This blog post was inspired by a trip to the convenience store, of all things. So, bear with me here. I will get to the point of this post in a minute.
Summer is fast approaching. Just a few days away now. And with the summer sun beaming down upon us comes the really hot and humid temperatures.
And honestly, I could do without them.
Don't get me wrong. I do love summer. I just wish that summer temperatures were a little more consistent - like say, 19 degrees Celsius from now until September 20 or whenever the first day of fall happens to be.
Anyway, as a result of the hot weather that comes with summer, you have to come up with creative ways to beat the heat. Mine just happens to involve ice cream and fruit slushies.
I happen to live near a store that sells Mr. Freeze fruit slushies (Mr. Freeze happens to be a popular brand of freezies that are sold in stores around this time of year), and there were three different colours that were sold. Red, white, and blue.
Now, I settled on red (cherry), but I also don't mind the blue (raspberry). I wasn't sure what the white ones tasted like, but having had eaten a thousand Mr. Freeze freezies throughout my whole life, I had an idea that the white slushies were cream soda flavoured.
Only when I was a kid, I NEVER called it cream soda.
To me, cream soda was always known as "Soda Mousse". I don't know when I started calling it that, but I do remember why. Back then, the only kind of cream soda that was available was made by Crush. It was a red soda in bright pink cans that tasted like absolute heaven on earth - well, at least a four-year-old's idea of heaven, anyway. I still have a can once in a while. For old times sake.
The thing is, in Canada, all of our food packaging is written in both English and French. It has been that way since 1969, when French became Canada's second official language. And when I was reading the label of the can of cream soda, I think the French side was facing me.
That's probably why I began calling it soda mousse. That's what it said on the can.
To this day I still refer to cream soda as soda mousse. Maybe I'm weird this way, but that's how I roll.
Truth is, when I was a kid, I called a lot of things by completely different names. And interestingly enough, most of the things happen to be related to food and beverages.
Now, in the case of the cream soda/soda mousse thing, it was just in how the Crush can was positioned. But sometimes I pick up the lingo from family members too.
I'm sure that most of you have had at least one piece of French Toast in your lifetimes, right? It's a delicious piece of egg-dipped bread that is saturated with cinnamon and vanilla extract that you dip in maple syrup for a sweet treat.
Or, at least...that's what it was supposed to be. My family was never really big on frou-frou cuisine. We never bothered with fancy spices or culinary arts. Our version of French Toast was egg-dipped bread without the cinnamon and spices. Instead, we ate it plain with Heinz ketchup for dipping.
You might think that it's the wrong way to eat French Toast, but take it from an expert in working class cuisine - it makes a great filling meal (and it's economical at that).

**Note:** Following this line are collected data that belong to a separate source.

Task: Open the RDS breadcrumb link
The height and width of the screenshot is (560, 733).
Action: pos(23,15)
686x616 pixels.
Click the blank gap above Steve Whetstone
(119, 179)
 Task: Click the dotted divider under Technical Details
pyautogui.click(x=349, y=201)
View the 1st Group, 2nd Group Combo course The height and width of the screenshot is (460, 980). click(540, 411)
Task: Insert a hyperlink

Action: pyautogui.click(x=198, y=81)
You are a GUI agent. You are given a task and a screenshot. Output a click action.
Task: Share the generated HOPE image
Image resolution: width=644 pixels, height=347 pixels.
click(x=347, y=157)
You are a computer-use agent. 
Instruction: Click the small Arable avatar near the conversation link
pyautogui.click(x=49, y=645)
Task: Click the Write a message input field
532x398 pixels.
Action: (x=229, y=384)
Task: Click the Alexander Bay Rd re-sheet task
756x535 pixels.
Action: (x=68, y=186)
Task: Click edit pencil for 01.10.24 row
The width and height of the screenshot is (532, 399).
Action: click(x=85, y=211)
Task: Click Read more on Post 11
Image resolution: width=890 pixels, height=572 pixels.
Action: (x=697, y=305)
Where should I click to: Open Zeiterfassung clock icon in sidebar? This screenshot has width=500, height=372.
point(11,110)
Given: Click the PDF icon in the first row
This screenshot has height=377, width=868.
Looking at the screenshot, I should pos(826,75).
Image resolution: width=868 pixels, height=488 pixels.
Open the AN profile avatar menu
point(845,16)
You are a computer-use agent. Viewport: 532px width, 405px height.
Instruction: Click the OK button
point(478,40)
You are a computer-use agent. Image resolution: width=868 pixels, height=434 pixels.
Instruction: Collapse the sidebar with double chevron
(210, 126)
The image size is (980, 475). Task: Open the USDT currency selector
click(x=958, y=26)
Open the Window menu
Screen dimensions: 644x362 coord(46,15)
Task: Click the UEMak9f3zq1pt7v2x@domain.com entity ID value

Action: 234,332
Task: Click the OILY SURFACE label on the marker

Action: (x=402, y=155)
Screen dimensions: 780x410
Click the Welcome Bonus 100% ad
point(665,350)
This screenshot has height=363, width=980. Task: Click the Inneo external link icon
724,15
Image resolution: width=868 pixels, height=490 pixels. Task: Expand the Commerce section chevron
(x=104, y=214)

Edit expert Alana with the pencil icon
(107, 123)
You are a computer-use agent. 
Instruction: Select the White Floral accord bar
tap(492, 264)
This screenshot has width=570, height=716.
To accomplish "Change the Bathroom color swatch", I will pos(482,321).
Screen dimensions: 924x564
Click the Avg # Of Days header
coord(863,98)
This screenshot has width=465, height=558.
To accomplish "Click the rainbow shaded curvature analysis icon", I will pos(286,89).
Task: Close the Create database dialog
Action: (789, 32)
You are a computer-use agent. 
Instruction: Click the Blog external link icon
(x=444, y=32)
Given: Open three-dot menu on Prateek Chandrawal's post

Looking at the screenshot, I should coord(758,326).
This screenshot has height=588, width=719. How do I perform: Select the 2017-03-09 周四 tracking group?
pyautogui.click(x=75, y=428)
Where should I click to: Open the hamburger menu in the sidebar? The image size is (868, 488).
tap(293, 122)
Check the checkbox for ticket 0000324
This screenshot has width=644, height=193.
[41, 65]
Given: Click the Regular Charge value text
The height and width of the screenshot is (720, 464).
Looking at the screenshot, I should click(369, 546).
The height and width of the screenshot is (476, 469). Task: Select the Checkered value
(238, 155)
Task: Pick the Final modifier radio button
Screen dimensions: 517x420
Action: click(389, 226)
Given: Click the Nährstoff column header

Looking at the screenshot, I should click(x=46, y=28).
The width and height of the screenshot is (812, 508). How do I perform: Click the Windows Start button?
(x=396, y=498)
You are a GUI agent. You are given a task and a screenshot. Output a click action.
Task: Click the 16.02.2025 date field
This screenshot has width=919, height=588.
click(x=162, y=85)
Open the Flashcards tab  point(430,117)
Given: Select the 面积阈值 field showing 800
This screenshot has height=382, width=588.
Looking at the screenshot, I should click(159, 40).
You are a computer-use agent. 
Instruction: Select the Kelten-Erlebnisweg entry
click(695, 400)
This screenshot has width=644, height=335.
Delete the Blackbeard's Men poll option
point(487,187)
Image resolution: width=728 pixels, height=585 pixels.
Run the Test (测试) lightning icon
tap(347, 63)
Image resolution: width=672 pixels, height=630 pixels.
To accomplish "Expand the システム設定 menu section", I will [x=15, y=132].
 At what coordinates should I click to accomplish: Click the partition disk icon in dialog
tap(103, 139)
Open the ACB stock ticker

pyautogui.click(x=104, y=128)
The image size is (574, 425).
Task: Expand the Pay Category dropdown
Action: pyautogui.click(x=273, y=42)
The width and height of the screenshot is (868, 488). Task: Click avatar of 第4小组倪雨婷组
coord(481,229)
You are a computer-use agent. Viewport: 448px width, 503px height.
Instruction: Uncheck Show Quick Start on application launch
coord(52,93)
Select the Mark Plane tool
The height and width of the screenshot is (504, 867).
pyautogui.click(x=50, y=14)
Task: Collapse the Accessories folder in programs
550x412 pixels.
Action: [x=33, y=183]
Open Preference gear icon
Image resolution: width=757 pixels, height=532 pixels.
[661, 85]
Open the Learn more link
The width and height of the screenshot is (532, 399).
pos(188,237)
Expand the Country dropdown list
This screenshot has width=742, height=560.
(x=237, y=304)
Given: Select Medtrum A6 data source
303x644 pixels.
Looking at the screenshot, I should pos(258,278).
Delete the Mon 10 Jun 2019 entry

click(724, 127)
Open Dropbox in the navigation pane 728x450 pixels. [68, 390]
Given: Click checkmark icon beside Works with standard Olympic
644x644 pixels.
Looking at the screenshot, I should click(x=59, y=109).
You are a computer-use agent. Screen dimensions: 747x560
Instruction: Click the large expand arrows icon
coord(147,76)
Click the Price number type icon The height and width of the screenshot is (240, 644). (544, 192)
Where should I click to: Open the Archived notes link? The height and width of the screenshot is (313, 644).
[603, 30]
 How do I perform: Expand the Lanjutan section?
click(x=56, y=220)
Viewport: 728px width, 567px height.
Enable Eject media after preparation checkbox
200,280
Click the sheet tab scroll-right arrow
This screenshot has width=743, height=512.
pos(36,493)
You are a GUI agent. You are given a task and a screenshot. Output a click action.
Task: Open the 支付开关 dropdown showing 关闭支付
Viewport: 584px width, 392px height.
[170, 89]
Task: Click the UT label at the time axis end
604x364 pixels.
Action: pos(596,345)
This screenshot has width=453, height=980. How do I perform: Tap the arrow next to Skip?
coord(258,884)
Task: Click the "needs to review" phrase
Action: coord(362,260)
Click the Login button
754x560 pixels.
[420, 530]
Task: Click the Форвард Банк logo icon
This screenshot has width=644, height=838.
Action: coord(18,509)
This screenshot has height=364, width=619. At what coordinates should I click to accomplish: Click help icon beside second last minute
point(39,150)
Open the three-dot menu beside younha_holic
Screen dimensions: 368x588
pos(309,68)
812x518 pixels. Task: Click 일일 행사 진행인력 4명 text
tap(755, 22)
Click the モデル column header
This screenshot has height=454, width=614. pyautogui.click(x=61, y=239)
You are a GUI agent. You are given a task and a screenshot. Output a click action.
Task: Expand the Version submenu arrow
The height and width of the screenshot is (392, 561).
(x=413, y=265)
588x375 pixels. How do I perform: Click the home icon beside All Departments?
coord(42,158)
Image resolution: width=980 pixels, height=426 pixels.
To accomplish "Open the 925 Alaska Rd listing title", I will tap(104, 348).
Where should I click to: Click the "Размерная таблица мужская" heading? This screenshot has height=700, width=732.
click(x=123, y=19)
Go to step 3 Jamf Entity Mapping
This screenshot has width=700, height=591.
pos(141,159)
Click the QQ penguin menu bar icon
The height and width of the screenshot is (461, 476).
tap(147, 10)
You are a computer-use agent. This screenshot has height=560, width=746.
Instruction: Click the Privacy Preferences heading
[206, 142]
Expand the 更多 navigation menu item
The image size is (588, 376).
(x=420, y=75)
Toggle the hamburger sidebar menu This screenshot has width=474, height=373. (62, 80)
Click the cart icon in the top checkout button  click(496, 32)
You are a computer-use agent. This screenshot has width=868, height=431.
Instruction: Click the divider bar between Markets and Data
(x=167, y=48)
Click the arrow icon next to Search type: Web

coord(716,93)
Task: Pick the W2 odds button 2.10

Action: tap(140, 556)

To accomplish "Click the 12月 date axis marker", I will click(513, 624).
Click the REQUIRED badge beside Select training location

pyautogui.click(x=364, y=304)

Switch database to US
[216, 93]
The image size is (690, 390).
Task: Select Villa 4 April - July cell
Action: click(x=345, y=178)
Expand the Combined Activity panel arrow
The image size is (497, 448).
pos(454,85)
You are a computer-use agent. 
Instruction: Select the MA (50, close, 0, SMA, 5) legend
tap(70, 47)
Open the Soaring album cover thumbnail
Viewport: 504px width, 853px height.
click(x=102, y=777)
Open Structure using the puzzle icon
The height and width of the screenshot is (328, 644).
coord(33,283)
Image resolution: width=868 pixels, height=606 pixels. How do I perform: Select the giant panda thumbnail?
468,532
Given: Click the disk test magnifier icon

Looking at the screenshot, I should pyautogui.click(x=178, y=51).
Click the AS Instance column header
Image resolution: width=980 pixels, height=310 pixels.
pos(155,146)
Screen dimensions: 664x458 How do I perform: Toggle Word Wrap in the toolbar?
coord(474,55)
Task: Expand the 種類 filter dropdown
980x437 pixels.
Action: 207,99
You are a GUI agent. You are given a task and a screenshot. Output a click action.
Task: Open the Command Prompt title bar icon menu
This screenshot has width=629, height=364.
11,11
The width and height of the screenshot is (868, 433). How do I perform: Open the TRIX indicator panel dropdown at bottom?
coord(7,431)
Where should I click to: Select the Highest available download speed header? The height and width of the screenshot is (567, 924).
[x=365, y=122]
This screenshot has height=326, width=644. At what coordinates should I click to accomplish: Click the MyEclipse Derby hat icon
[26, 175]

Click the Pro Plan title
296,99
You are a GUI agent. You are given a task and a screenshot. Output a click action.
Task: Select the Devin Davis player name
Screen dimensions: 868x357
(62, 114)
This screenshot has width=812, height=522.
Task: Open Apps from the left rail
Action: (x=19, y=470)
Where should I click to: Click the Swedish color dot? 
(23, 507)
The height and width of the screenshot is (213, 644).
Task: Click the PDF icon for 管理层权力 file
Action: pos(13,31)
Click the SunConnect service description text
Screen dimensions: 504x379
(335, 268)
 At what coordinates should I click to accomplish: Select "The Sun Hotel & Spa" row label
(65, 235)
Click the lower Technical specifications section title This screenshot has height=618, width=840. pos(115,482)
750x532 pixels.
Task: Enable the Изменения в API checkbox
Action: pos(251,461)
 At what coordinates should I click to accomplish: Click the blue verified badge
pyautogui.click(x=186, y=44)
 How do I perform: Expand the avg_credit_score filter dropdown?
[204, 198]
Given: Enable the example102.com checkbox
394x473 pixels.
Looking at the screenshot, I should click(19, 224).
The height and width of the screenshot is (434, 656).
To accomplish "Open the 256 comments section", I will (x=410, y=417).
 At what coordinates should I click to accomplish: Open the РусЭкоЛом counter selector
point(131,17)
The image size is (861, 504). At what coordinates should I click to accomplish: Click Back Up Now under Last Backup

But then, my family always did traditional breakfast staples a little less traditionally. We didn't even call our creation French Toast.
Instead, we coined our own term for the dish.
I honestly don't know if that's even how you spell it. But, you know? It's our family's term. We can spell it however the heck we want to!
To this day, I honestly don't know anybody else in the world who calls French Toast "Toasty Moakies"! I like to consider my family as the one that coined the term. But if there happens to be anybody else who has used the term "Toasty Moakies" to describe French Toast, I'm interested in knowing!
Let's see. What other funny names did I give foods and beverages?
Well, I suppose that the mispronunciation of words was a common theme as well. I think every kid has called spaghetti "pascetti". I seem to remember Michelle from "Full House" calling ice cream "owse cream" for an entire season of the show (which really grated on my nerves by the way). I'm only assuming that Mary Kate and Ashley Olsen have since learned how to say it correctly. At least, I hope so.
But when it came down to me mispronouncing food items, I was really bad with fast food items when I was a kid. I'm not talking about trying to order a Big Mac at Burger King either. I'm talking about completely mixed up things.
For one, I thought Dairy Queen Blizzards were called Buzzards. Yep, buzzards. Of course, the Dairy Queen Blizzard came out when I was four years old, and I only learned how to talk when I was three. I suppose that could explain it a little bit. Though I wonder what a Dairy Queen Buzzard would look - or even taste like.
And, on a completely unrelated food note, I bungled up a lot of the properties available for sale in the board game "Monopoly". Would you want to live on Connie-Cut Avenue or Ken-chicky Avenue?